= Mamilian commission =

The Mamilian commission (also called the quaestio Mamilia) was established by Gaius Mamilius probably in December 110 BC for the investigation of corrupt dealings between senators and the Numidian king Jugurtha. According to Sallust, this was primarily allegations of senators taking bribes to push pro-Jugurthine foreign policy. This pro-Jugurthine senatorial policy, however, may not necessarily have come from corruption: it may have come also from good relations between influential senators and Jugurtha developed during joint service in the Numantine War from 134 and 132 BC. Unlike in the traditional iudicia populi, any citizen could bring a charge and prosecute. The jury pool for the commission, depending on the reading of Gracchani iudices, has traditionally been interpreted as being the equestrians. One of the three court presidents was probably Marcus Scaurus, the princeps senatus at the time.

Most of what is known of the commission's activities comes from passages of Cicero's Brutus, which relates that the priest Gaius Galba and four men of consular rank (Lucius Bestia, Gaius Cato, Spurius Albinus, and Lucius Opimius) were exiled. The charges related to the accepting of bribes from the Numidian monarch Jugurtha for political favours and influence at Rome. That Rome's lethargic Numidian policy, alleged to have been secured by corruption, had been led by the clique who had killed or betrayed the Gracchi brothers may also have given impetus to the charges. The four consulars convicted were all enemies of the Gracchi and the equestrian juries of the Mamilian commission may convicted out of spite.

In 106, the commission would have its independence significantly eroded in a bill introduced by Quintus Servilius Caepio, which changed the jury pool from solely the equestrians to a mix of equestrians and senators.
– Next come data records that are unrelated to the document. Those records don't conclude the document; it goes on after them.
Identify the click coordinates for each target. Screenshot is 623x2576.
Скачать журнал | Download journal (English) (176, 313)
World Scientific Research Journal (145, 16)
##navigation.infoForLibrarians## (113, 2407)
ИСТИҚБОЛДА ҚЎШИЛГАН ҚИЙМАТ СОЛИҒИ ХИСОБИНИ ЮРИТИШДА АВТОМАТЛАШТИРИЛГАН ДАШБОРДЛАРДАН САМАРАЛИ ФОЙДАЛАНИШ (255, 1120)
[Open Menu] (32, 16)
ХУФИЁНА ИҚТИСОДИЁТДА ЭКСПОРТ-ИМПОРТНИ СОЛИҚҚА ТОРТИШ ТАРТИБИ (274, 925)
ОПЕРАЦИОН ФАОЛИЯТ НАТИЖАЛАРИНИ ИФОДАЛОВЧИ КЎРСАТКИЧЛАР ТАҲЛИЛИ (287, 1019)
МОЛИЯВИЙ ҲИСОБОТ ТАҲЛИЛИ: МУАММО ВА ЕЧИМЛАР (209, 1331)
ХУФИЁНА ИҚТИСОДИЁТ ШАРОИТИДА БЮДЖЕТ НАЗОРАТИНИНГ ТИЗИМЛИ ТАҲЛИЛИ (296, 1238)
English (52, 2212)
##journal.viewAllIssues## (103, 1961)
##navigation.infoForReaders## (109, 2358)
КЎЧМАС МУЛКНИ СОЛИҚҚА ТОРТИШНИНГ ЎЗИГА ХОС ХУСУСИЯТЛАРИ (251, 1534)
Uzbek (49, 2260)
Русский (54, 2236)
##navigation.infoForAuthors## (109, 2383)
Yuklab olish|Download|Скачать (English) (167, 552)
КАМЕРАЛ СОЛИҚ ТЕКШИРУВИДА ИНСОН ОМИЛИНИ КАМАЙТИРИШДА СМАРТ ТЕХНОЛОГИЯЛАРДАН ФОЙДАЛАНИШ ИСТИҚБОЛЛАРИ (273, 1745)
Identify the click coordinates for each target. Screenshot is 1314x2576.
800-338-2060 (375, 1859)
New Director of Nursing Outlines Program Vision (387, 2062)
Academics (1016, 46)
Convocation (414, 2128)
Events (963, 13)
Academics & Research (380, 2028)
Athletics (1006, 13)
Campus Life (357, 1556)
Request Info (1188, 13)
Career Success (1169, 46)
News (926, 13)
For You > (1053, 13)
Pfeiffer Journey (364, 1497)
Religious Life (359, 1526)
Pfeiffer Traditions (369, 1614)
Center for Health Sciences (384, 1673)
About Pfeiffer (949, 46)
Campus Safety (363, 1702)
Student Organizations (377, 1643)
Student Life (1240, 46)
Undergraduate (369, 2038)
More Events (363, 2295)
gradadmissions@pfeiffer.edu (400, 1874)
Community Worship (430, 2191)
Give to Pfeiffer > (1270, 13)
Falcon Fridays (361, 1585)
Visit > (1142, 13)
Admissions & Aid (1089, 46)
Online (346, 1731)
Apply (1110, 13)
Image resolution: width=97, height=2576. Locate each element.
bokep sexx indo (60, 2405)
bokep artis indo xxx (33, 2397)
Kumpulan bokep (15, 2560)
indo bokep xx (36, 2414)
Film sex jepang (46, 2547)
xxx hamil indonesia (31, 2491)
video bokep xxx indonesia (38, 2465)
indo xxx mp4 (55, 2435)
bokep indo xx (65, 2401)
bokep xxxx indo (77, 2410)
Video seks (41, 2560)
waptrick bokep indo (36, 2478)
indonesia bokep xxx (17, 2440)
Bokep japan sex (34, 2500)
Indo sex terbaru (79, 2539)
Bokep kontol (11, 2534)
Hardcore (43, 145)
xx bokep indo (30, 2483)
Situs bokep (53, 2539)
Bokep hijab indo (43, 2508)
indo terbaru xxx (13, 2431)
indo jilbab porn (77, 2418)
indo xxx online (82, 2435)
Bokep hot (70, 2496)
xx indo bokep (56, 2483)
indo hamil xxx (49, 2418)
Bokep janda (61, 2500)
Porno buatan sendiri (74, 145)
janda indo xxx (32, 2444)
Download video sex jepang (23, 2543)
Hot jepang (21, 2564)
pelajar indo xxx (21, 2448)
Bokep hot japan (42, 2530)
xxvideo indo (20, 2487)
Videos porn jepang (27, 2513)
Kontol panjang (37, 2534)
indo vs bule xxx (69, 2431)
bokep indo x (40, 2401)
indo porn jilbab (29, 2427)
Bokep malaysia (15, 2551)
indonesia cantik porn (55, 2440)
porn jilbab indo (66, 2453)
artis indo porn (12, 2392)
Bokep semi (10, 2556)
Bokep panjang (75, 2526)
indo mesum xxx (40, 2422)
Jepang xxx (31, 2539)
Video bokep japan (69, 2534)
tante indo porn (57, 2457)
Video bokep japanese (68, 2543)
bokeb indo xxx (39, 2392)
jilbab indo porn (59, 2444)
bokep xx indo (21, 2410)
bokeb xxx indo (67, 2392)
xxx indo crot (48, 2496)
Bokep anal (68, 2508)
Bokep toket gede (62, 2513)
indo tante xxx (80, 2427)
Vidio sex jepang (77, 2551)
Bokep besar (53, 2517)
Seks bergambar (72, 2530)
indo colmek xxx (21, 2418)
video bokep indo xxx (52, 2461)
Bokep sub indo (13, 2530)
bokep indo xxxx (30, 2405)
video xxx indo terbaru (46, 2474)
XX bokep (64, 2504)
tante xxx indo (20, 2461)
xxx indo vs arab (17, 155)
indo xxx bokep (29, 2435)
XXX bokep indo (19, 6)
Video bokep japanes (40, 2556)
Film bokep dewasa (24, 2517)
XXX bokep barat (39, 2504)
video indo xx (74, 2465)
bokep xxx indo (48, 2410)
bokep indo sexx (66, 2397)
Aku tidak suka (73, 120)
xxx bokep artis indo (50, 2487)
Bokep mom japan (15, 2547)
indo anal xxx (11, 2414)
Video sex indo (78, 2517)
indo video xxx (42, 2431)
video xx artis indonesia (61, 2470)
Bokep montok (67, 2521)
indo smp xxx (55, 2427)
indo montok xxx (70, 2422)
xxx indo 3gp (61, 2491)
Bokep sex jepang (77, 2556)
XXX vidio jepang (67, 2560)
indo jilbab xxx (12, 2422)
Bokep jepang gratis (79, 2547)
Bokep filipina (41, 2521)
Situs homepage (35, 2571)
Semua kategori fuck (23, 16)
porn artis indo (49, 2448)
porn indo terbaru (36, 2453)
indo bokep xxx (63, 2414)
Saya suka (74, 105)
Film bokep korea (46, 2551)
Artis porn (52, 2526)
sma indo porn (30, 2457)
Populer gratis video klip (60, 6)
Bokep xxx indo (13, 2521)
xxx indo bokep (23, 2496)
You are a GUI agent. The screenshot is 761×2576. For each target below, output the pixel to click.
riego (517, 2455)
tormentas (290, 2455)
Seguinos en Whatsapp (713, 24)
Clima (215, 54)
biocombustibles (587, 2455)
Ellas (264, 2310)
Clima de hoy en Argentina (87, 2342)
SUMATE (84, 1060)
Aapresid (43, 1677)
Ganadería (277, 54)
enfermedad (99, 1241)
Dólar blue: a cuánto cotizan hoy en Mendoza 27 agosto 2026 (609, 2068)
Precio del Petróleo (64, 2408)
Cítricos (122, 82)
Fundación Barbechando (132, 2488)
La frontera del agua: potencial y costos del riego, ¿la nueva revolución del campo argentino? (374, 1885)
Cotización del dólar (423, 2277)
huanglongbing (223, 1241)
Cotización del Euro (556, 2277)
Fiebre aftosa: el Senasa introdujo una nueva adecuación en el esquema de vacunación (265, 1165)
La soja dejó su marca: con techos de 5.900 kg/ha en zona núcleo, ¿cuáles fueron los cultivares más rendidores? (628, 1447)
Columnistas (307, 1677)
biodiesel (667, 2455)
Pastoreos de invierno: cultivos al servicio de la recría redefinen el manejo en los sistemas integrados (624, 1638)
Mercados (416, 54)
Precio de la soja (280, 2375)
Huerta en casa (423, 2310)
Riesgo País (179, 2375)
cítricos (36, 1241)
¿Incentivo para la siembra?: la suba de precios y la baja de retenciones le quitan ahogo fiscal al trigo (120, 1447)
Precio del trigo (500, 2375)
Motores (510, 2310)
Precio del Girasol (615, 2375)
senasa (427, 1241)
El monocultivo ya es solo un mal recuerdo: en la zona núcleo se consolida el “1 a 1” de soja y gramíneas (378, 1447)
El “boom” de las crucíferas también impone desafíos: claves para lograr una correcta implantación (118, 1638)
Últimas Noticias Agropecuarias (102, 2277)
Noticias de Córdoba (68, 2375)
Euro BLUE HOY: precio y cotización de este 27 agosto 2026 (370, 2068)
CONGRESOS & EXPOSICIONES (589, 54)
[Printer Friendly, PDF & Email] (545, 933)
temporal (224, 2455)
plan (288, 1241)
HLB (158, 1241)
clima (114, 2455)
The conviction of the priest Gaius Galba may have cut short his political career, creating an opening for Gaius Marius, a candidate in 108 for the consulship of 107 BC, the novus homo from Arpinum to win. The structure of the Mamilian commission influenced that which was established in 104 BC to prosecute Quintus Servilius Caepio for the theft of the gold of Tolosa and the defeat at Battle of Arausio. One of the long-term consequences of the commission – trending into Marius' repeated consulships – was to inculcate a general feeling that the existing senatorial leadership (the nobiles) were failing in their responsibility to look after the state and defeat Rome's enemies.